[Task instructions] Please print each record exactly, omitting none of them.

[Input records]
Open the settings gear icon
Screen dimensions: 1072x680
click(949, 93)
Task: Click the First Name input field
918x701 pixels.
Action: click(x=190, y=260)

[Task result]
Open the settings gear icon
Screen dimensions: 1072x680
click(949, 93)
Task: Click the First Name input field
918x701 pixels.
Action: click(x=190, y=260)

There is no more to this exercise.